One of the areas which I feel a need to concentrate on is food storage. I have a lot of food stored to the point which my wife makes some snide comments. Regardless, I plan to get A LOT more.
The main foods I store are what I am sure you have in your kitchen cabinets right now – a lot of canned goods and other foods you can buy at your local grocery store. That is my message in this post is there is not a need to buy expensive freeze dried food to have a decent level of readiness.
Now – I do have freeze dried food stored and if money is available then by all means purchase some. More on freeze dried food like Mountain House meals another day.
Stocking up on food is not rocket science. Store what you eat and eat what you store.
Here are a few things to consider when stocking up:
- Buy on Sale – We are all on budgets. I get the sale papers for three grocery stores in my area and scour through them every Tuesday. I highlight those items that are good deals. During the week I visit each store and buy multiples of each item selected. The quantity is based on how good the deal is and how much money I have.
- Del Monte canned corn on sale BOGO (buy one get one free) – regularly $1.39 per can – now about .69 cents
- Store brand canned fruit on sale for .60 each – regularly $1.00 each
- Campbell’s Chicken Noodle Soup on sale 2/1.00 – regular price .99 cents per can
- Buy in Quantity – My goal is to buy as much as I can with the money I have available. One guide to follow to just save money is to purchase the amount that will last until the item goes on sale again. If you pay attention many common items go on sale every 3-4 weeks…. consistently. What I recommend is purchasing 2 months worth per month and then one month later purchase 2 months worth again when on sale. You will be surprised at how fast your stockpile will build.
- Buy What You Like – This is common sense but needs to be said. Don’t buy stuff just because it is cheap. Buy what you like.
- Consider Comfort Foods – Should something happen and the stress level is high have comfort foods in your stores will be, well, comforting. Some examples might hard candy, bottles of Gatorade, and chocolate. Especially if there are kids around comfort foods can assist in relieving some stress.
- Look at Expiration Dates – Check expiration dates on the foods you are stocking up on. Some brands have longer lives for the same foods. Also – stores may not rotate there products well and typically the oldest stuff is at the front of the shelves. I often reach to the back of the shelves to get the freshest stock.

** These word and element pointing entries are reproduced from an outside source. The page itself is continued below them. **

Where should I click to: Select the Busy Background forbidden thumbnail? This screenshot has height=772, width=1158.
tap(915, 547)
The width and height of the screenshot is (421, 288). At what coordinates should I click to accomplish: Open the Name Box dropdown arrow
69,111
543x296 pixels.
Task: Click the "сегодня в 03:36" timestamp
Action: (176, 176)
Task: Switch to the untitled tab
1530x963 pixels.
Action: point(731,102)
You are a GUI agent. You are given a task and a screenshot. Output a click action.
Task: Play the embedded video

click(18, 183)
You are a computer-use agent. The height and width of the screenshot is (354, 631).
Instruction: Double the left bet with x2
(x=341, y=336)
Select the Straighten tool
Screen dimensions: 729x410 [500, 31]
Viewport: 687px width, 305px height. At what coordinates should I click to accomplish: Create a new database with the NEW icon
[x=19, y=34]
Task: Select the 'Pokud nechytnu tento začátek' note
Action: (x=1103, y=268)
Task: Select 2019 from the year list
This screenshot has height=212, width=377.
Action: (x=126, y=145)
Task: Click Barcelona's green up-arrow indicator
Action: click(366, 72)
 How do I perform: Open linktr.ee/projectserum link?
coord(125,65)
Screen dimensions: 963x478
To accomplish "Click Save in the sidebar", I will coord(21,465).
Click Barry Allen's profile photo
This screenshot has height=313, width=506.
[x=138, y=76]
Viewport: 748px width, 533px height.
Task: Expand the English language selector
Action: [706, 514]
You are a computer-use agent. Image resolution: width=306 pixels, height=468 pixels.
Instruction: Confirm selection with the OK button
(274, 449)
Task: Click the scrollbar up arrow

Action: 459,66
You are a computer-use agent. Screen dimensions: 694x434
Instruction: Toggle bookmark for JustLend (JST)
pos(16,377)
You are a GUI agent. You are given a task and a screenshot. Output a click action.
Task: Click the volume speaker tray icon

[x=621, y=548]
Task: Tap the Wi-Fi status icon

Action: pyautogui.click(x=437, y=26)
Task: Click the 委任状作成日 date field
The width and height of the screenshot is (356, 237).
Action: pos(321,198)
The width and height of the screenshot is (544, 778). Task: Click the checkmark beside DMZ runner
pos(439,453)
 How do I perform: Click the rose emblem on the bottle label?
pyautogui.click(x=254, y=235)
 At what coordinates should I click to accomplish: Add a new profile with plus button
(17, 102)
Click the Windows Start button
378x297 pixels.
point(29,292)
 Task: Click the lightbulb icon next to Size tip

.69 cents here and .50 cents there can add up. If you can save 40% by purchasing ONLY sale items that means you can bring home $100 worth of groceries for $60 dollars. Do this week after week, month after month and the dollars really add up.
Coupons can also save you a lot of money although they can be very time consuming. I used to coupon A LOT. I did find that I was buying stuff that 6 months later I never used. Several stores in my area have put strict policies on using coupons as well.
In summary – To keep it the simplest and most effective: “store what you eat and eat what you store.”
well said. why buy suppplies you wont want to eat, especially in times of great stress. im having fun getting started with this plan. i bought a new dehydrator to replace an old one and will soon start putting up fruits and veggies that i can use now and still have some back for emergency use.
Buy what you eat – ah yes, but I never eat canned foods. Perhaps two cans a year at the most. I only eat fresh food made from scratch and for health reasons can’t eat grains or beans. This makes standard US style prepping very difficult.
All disasters / SHTF events in my life have been largely financial and health rather than power out ones so I’ve gone for freezer storage. I’ve never had power down where I live for more than a few days in 61 years. However we do have a generator as a back up with fuel to power it that gets rotated.